-- Data to use follows --

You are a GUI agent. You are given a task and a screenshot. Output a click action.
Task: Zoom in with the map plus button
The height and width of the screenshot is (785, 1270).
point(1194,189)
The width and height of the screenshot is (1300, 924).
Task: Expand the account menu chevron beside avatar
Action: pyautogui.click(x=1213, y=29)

-- Data to use concluded --

- [Task directions] Copy exactly the line that contains "Task: Zoom in with the map plus button" and every line after it through the end of the entries, with nothing added.

- [Result for this task]
Task: Zoom in with the map plus button
The height and width of the screenshot is (785, 1270).
point(1194,189)
The width and height of the screenshot is (1300, 924).
Task: Expand the account menu chevron beside avatar
Action: pyautogui.click(x=1213, y=29)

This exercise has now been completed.